Neutral is not Earth
They are completely different wires with completely different jobs. Neutral is the normal everyday path for return current. Earth is a fault catcher, it only flows current when a fault of some kind is happening (and stops as soon as current trips the circuit breaker or RCD/GFCI).
Putting active daily current on earth is out of the question.
I see you using 'GND' to describe "Ground" as you call it, which tells me you've cut your teeth in small electronics. That is a completely different world. In electronics there is no proper earthing, and "GND" is simply the negative/Vss/backplane/common that is wired to everything as the common return loop... which would make it more like AC mains "neutral".
I gather you're from the Euro-system of wiring, which means, you call that thing EARTH. That is a relief: over in North America we call it "Ground" which makes it much harder to RE-train electronics folks. So keep calling it EARTH, or at least as "safety ground" as a different thing from GND.
I never call it GND, and I'm a Yankee.
Also unlike electronics, neutral is not "common" either. In AC mains we are running the wires at hard ampacity limits all the time, which means, each live supply wire MUST have a dedicated neutral wire that returns only its current. We can't be careless and treat neutral like a common/backplane, because then, 1 neutral might end up returning current for 2-3 live wires, and it would be overloaded! Neutrals don't have circuit breakers - they don't need breakers if wired correctly. (even on an RCBO, the neutral goes through the RCBO for RCD sensing, but does not have its own overcurrent detector).
Earths are yellow/green
Or straight green, or bare. This is a world standard and is largely effective outside the old Soviet bloc. Even the Yankees agree on it!

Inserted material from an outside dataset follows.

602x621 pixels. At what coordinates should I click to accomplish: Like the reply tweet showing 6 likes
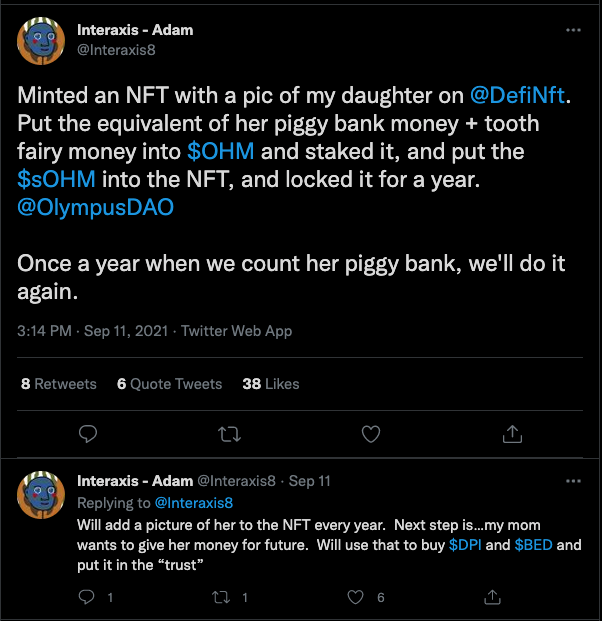[x=355, y=597]

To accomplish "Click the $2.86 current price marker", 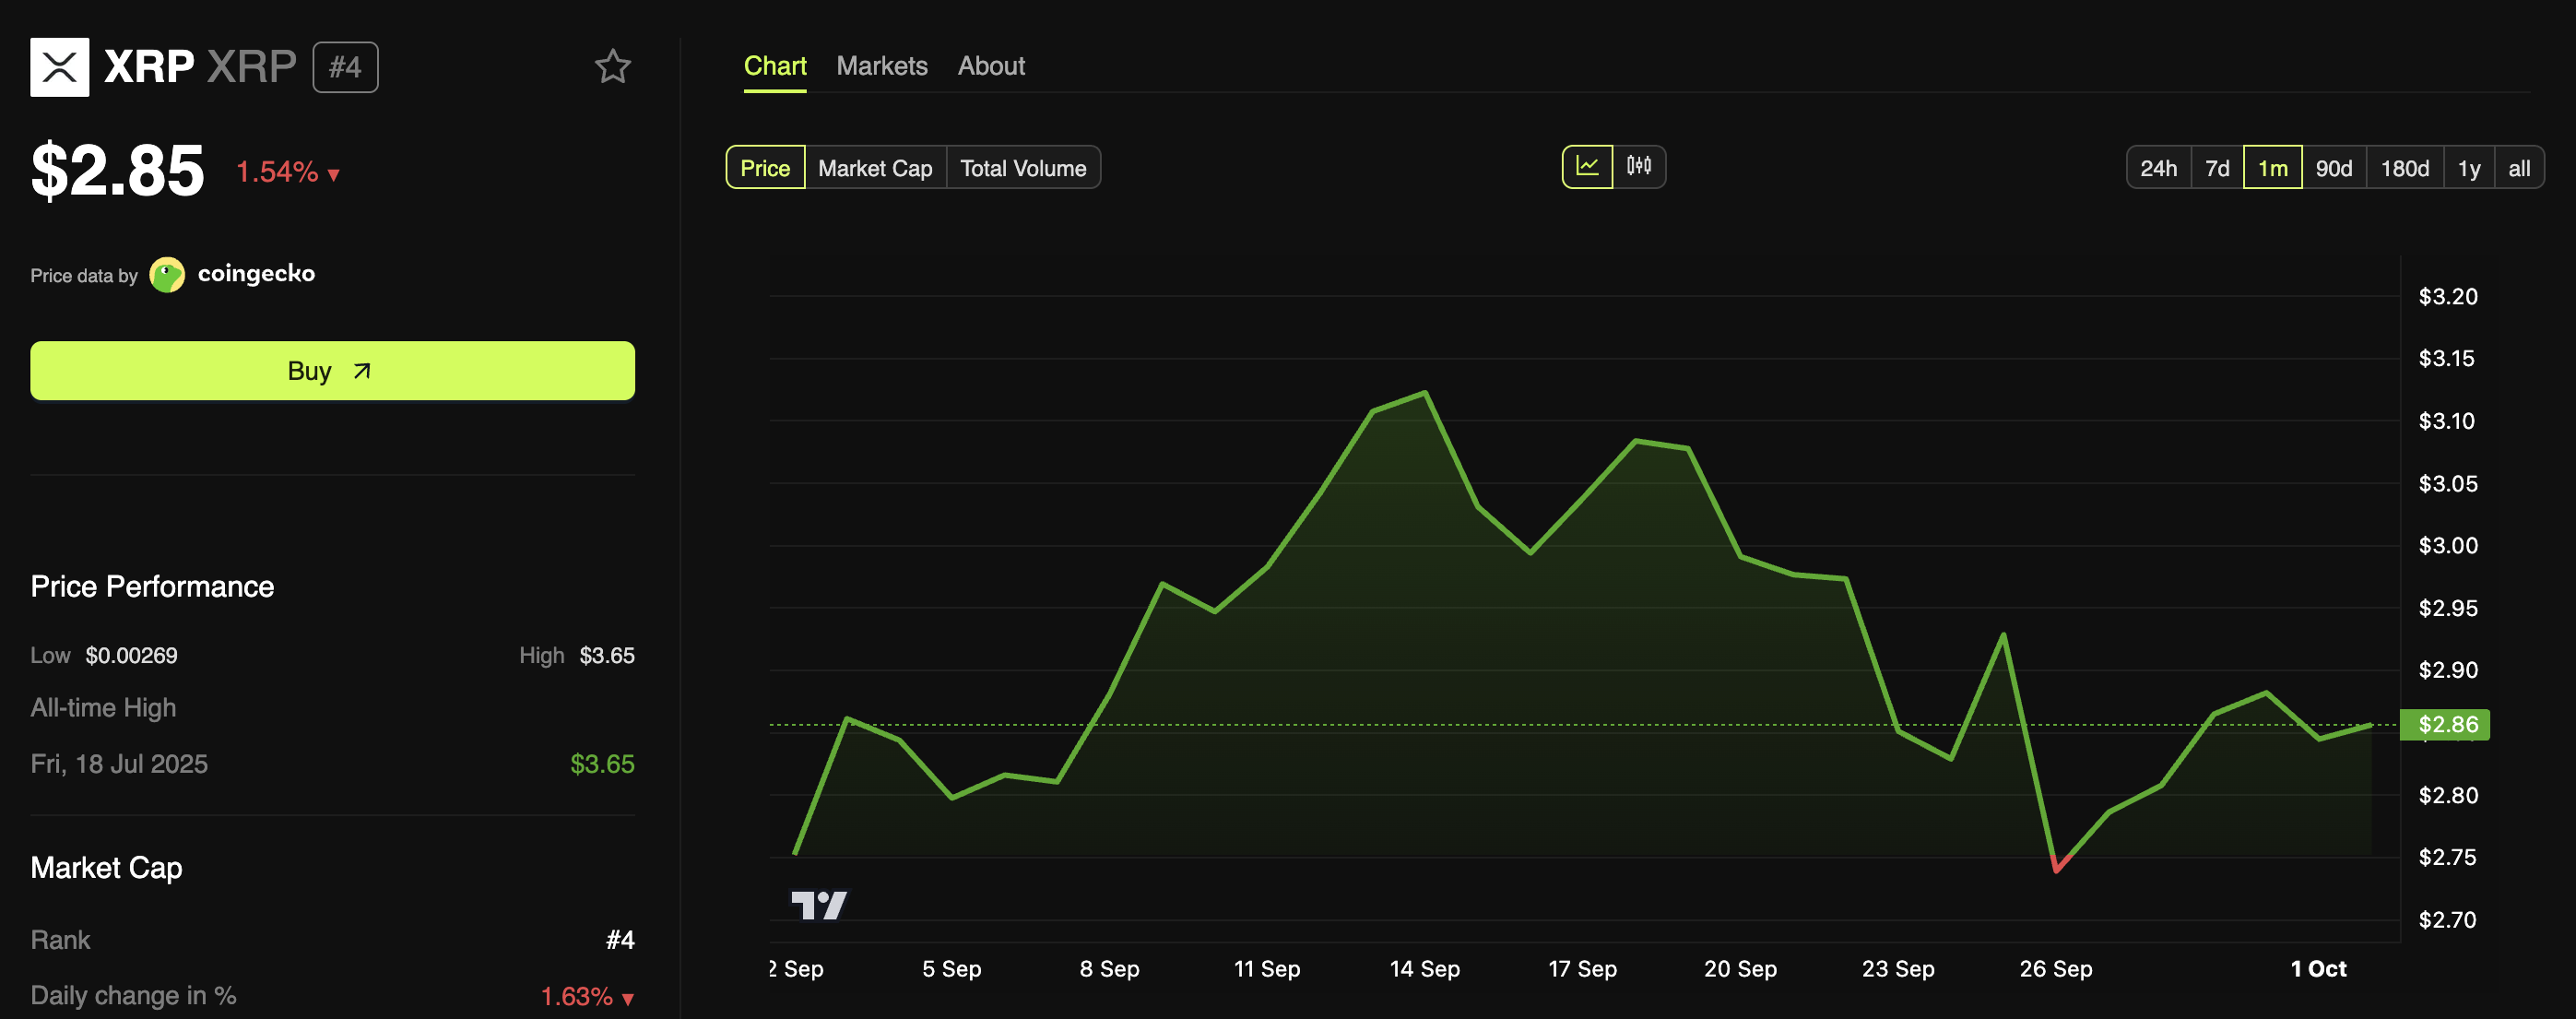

Very much unlike neutral, all earth wires should be tied together in all locations. Since earth doesn't carry current except during fault conditions, we don't need to worry so much about thermal overloads from continuously carrying high current. Service current is never on earth.
Find out about local legacy neutral and earth colors
I've never heard of a country where they used the same color for both neutral and earth at the same time. However there have been changes.
- Modern Euro/3-continent standard: Light blue for neutral, brown for live
- Au, NZ and old UK standard: Black for neutral, red for live
- Americas standard: White for neutral, black for live
So you will need to ask local experts for the old wire colors, and see if that explains what you see.
Prepare for the possibility that your old work was done before earthing became a standard, and there may be no earth at all. Also, some locations used metal conduit for wires, and in that case the metal conduit is typically a valid earth!
Test the neutral by isolating it
Neutral has an equipotential bond with earth, either at the panel/consumer unit or on the power company side of it. This is to keep voltages at a reasonable voltage and to suppress transformer leaks, lightning etc. It also gives a current path for fault current to complete its circuit. Do not treat this as a license to treat them as equal or to tie them together elsewhere!
Once you know which circuit you are dealing with, and can identify the circuit breaker that turns it off... if you are qualified to do so, you can go into the breaker panel (consumer unit). From the circuit breaker you can identify the circuit's live wire, and then identify the circuit's neutral. With the breaker off, you can disconnect the neutral from the breaker or neutral bar.
Now there should be no connection between neutral and earth.
With the circuit breaker off, live+neutral (together) should be isolated from earth.
You can also try energizing the circuit with neutral disconnected. In that case, on a properly isolated circuit,
- neutral will be isolated if all loads are off (a DVM will show a phantom voltage of a fraction of normal voltage).
- if any loads are turned on, neutral will snap to line voltage (e.g. 230V) in all locations. That is one reason the neutral wire is insulated.
- All loads should be inoperative. If you find a load that is working, it is bootlegging neutral from earth.
If you find yourself with an earth wire which is not plainly marked (e.g. it is the wrong color, or the former earth color is now a neutral color etc.), then wrap it with green or yellow/green electrical tape at the least. That is not authorized by the electrical code, but it will make it clear what it's being used for. Identify the wire carefully and always mark both ends of a wire the same, at the same time.